#### WHAT TO PRODUCE:
The lines below that include "computer" are to be found and copied.

#### STUDY MATERIAL:

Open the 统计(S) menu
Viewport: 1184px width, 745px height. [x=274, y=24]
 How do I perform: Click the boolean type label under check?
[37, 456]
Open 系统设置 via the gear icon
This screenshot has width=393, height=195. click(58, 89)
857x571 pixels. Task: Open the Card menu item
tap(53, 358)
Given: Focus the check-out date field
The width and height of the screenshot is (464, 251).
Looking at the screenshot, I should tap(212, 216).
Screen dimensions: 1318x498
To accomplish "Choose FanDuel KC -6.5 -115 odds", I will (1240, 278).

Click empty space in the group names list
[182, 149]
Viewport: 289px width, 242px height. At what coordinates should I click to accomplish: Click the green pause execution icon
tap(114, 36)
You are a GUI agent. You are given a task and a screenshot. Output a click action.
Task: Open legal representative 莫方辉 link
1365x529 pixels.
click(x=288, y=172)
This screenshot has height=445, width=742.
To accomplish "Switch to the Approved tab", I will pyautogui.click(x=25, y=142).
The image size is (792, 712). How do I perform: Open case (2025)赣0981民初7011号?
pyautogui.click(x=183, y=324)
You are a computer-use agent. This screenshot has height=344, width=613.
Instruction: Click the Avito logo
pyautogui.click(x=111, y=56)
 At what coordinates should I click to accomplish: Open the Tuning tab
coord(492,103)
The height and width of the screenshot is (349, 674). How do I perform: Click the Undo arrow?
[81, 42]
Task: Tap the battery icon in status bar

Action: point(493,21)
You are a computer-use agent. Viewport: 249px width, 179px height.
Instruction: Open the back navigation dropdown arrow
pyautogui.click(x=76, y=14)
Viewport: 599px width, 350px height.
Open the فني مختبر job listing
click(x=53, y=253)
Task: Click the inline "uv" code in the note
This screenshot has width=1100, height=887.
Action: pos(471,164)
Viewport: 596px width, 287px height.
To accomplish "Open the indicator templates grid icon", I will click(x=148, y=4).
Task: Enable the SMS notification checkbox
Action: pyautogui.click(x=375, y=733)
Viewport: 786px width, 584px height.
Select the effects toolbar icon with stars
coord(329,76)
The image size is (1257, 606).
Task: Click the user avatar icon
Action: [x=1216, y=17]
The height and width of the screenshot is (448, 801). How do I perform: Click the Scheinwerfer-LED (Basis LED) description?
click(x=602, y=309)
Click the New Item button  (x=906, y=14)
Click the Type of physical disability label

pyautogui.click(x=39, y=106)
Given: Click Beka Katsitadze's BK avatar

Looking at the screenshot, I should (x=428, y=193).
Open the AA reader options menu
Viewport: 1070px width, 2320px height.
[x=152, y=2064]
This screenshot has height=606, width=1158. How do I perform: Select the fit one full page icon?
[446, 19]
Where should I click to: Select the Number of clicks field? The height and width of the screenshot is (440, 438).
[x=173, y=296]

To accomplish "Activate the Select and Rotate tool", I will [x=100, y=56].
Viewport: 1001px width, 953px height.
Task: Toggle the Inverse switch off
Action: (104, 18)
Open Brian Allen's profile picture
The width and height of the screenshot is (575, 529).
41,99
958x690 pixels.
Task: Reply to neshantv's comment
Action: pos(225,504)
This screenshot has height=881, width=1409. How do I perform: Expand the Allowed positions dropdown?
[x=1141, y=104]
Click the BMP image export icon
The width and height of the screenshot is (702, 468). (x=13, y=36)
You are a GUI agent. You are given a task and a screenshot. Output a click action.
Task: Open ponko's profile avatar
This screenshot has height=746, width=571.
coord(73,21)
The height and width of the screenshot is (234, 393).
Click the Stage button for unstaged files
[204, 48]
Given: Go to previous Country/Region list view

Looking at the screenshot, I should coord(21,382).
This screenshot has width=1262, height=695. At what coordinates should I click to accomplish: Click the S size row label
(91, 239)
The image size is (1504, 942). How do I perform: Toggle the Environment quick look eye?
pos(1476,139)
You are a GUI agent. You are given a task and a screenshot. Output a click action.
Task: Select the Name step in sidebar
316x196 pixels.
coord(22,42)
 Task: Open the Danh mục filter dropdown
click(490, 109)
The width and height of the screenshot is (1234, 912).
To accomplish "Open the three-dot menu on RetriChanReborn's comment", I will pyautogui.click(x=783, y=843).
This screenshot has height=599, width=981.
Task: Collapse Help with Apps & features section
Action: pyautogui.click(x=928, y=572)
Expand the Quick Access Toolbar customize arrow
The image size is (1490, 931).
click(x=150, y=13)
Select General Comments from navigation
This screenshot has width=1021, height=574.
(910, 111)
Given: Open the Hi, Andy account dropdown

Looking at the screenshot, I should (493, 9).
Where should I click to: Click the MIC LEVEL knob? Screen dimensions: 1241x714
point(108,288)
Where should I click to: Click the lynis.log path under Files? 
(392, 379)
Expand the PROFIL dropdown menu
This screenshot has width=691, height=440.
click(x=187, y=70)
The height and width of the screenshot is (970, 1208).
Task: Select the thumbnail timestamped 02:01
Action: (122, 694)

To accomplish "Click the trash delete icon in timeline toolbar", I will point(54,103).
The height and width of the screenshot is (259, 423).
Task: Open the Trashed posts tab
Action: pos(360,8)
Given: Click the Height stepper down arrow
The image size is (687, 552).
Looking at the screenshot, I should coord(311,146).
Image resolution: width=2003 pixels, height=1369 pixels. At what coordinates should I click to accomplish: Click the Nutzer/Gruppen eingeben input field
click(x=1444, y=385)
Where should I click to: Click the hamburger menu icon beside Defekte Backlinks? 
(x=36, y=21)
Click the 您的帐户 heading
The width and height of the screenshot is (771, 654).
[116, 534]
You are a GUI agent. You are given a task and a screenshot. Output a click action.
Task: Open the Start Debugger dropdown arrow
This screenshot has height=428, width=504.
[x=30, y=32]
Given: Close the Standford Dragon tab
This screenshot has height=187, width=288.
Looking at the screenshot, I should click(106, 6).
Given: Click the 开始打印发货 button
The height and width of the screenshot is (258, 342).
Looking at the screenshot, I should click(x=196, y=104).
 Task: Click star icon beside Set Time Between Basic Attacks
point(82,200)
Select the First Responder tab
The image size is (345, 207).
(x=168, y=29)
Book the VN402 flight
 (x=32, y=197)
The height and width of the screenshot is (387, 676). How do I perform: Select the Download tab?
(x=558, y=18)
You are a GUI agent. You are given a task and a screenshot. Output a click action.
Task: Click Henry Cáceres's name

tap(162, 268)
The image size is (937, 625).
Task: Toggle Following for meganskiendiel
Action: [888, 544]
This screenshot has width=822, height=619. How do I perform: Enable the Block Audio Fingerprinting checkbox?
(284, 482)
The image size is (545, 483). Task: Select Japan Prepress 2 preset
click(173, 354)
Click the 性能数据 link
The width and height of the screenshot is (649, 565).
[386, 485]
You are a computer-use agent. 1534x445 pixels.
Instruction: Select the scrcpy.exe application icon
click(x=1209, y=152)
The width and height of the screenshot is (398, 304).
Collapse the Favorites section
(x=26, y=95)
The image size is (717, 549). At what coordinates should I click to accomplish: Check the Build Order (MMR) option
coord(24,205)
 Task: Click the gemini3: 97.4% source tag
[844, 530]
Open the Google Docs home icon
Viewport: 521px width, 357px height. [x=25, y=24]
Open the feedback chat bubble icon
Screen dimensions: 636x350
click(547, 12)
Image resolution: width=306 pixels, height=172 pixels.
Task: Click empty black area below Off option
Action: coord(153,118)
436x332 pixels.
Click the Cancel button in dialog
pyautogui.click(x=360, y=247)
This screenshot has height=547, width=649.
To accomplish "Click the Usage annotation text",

#### SOLUTION FOR THIS TASK:
You are a computer-use agent. This screenshot has height=344, width=613.
You are a computer-use agent. Viewport: 249px width, 179px height.
You are a computer-use agent. 1534x445 pixels.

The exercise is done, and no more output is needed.